PAGE EXTRACT:
►

Author and Publish instance becomes unresponsive after deployment
Hi,
We are facing following two unusual environment issues in our AMS managed stage environments:
- With deployment either of author or publisher instances becomes unresponsive and service restart is the only option to bring them back-up
- Deployment takes longer time 30-40 minutes
After Analyzing logs we found that AEM restarts many of its services and sometimes these restart of services is multiple times. This is one of the reason for long deployment duration we are facing.
Our deployment package size is 13MB. On a fresh instance when I tried it took just 5 minutes to get everything installed and I did't notice any restart of services as well.
Many times one continuous exception we notice in logs when servers go unresponsive is "AuthenticationSupport service missing":
org.apache.sling.engine.impl.SlingHttpContext handleSecurity: AuthenticationSupport service missing. Cannot authenticate request. org.apache.sling.engine.impl.SlingHttpContext handleSecurity: Possible reason is missing Repository service. Check AuthenticationSupport dependencies.
We are working with AMS on this and a ticket is already opened with them.
AMS suggested few changes and we applied them. For example updated "Apache Sling Job Manager" config to 300 from 30(Default) to make sure there is an optimum delay before the jobs start. This was done as sling jobs were getting started before the sling event bundle was active and cleared everything under "/var/eventing/jobs".
They are still investigating the issue but I thought to share the details here as well in order to understand if anybody else is also faced/facing similar issue and how did they resolve it.
Any inputs here will really be helpful.
Thanks,
Bhawesh

◄

YOUR INSTRUCTIONS:
Copy the forum post about unresponsive AEM instances from "They are still" to "they resolve it.", substituting "examining" for "investigating". The listing comes from a separate source, unrelated to the forum post.

DATASET RECORDS:
►

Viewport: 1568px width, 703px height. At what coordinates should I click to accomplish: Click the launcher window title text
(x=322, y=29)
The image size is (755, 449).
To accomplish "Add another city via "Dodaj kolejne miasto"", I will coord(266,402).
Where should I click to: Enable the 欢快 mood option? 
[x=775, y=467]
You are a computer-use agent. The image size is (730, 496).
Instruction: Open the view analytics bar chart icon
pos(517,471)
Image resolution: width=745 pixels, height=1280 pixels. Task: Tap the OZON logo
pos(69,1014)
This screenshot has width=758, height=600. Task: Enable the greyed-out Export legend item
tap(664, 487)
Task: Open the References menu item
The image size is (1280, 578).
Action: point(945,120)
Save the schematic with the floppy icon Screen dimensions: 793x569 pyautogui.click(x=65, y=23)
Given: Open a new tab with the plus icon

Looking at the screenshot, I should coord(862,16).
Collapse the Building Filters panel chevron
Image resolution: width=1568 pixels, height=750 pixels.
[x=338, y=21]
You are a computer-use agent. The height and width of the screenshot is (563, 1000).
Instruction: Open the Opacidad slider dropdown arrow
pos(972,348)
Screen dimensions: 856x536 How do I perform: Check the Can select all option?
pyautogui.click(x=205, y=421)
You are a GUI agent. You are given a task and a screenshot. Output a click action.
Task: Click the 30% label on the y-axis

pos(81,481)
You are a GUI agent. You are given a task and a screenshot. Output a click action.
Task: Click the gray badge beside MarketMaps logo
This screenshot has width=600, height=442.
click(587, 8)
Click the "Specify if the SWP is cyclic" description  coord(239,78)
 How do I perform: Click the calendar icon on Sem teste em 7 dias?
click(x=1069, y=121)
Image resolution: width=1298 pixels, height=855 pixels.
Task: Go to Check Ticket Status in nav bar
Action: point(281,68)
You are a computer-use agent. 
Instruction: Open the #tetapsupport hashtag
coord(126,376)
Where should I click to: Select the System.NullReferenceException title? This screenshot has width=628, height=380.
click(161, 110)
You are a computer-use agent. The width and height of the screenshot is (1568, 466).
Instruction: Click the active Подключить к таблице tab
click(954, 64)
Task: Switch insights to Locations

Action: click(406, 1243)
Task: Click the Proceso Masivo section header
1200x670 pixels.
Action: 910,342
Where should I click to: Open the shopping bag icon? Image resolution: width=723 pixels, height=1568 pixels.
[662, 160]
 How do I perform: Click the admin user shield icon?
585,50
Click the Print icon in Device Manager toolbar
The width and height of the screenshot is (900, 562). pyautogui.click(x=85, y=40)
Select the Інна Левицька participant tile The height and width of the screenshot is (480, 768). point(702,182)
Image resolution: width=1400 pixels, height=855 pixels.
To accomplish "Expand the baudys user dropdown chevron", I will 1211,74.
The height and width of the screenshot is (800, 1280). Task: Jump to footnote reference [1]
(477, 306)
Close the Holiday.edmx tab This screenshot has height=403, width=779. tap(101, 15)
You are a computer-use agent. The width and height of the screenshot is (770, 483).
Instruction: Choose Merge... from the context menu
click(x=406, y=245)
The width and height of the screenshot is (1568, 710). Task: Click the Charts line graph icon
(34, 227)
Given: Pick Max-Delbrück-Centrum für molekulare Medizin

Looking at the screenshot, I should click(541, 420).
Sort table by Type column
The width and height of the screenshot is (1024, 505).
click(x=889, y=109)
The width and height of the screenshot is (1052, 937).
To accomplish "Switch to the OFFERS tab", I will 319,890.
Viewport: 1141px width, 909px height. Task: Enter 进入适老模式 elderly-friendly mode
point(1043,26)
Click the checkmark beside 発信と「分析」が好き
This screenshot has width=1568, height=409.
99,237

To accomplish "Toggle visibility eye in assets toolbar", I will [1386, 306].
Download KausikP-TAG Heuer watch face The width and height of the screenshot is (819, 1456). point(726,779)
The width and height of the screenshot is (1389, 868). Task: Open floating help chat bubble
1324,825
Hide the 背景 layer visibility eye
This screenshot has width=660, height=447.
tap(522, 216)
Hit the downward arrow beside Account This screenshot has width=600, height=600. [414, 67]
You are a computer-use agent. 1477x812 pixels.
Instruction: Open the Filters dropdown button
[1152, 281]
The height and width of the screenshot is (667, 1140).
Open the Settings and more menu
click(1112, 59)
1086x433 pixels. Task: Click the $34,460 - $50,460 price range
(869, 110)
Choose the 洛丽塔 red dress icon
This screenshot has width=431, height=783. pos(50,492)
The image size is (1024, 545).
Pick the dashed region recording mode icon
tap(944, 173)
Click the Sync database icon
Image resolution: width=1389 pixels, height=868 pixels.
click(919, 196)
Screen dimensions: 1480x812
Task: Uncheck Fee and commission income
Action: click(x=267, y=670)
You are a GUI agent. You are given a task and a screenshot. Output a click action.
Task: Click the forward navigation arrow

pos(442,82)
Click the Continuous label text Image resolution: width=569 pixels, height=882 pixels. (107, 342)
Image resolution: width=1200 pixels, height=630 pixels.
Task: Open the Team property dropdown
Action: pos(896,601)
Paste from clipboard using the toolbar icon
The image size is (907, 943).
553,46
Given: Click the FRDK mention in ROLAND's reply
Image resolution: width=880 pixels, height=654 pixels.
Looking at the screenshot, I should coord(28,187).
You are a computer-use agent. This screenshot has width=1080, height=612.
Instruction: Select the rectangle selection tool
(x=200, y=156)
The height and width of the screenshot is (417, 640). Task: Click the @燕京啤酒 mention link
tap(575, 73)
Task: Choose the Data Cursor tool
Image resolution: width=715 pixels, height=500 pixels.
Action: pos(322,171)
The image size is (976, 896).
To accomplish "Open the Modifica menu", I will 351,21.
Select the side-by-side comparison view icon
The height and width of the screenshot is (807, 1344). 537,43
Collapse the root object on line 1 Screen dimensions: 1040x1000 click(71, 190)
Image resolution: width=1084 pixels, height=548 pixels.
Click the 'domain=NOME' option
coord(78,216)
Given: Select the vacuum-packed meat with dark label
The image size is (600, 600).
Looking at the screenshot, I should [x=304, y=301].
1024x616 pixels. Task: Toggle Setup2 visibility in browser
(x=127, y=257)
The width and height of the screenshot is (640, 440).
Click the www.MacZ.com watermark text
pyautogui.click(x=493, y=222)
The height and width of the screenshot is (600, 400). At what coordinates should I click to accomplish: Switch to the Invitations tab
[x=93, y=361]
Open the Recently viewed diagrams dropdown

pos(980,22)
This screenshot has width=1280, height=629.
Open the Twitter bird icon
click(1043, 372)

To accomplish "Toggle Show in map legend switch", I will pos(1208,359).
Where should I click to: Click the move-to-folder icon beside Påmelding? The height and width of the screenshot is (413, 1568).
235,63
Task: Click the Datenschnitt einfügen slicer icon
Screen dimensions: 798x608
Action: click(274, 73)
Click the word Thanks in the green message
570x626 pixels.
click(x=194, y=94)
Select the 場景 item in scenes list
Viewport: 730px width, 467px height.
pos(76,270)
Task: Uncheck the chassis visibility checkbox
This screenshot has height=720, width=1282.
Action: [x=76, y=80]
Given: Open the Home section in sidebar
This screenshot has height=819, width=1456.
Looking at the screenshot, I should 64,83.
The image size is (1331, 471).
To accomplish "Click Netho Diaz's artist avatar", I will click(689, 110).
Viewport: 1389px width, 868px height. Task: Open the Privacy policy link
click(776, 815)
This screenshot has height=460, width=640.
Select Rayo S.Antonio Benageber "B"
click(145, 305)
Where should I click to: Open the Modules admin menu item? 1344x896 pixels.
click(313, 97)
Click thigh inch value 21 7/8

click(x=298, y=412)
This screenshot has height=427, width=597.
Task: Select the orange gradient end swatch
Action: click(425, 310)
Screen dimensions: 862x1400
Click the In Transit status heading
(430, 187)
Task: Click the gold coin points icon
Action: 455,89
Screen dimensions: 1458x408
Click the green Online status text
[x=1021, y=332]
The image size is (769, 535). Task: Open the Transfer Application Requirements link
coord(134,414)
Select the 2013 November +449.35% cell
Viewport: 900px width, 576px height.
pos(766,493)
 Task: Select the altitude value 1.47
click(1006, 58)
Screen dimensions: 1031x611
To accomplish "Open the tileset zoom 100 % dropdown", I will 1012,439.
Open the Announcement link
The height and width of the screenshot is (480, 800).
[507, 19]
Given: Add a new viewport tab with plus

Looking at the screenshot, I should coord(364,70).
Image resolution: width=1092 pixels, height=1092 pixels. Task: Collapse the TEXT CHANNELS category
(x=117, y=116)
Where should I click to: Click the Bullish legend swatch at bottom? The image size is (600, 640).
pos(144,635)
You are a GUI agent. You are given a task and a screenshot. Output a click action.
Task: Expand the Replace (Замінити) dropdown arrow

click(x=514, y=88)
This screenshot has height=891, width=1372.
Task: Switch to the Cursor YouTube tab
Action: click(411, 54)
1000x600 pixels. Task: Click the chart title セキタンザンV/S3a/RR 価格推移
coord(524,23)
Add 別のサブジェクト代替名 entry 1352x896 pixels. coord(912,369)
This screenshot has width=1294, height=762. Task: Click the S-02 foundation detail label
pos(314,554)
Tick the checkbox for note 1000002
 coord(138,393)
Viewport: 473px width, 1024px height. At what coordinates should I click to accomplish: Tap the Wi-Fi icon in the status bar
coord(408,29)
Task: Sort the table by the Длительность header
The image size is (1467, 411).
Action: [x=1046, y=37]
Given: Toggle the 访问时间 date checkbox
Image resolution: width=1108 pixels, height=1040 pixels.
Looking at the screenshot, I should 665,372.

◄

ANSWER FOR THIS EXERCISE:
They are still examining the issue but I thought to share the details here as well in order to understand if anybody else is also faced/facing similar issue and how did they resolve it.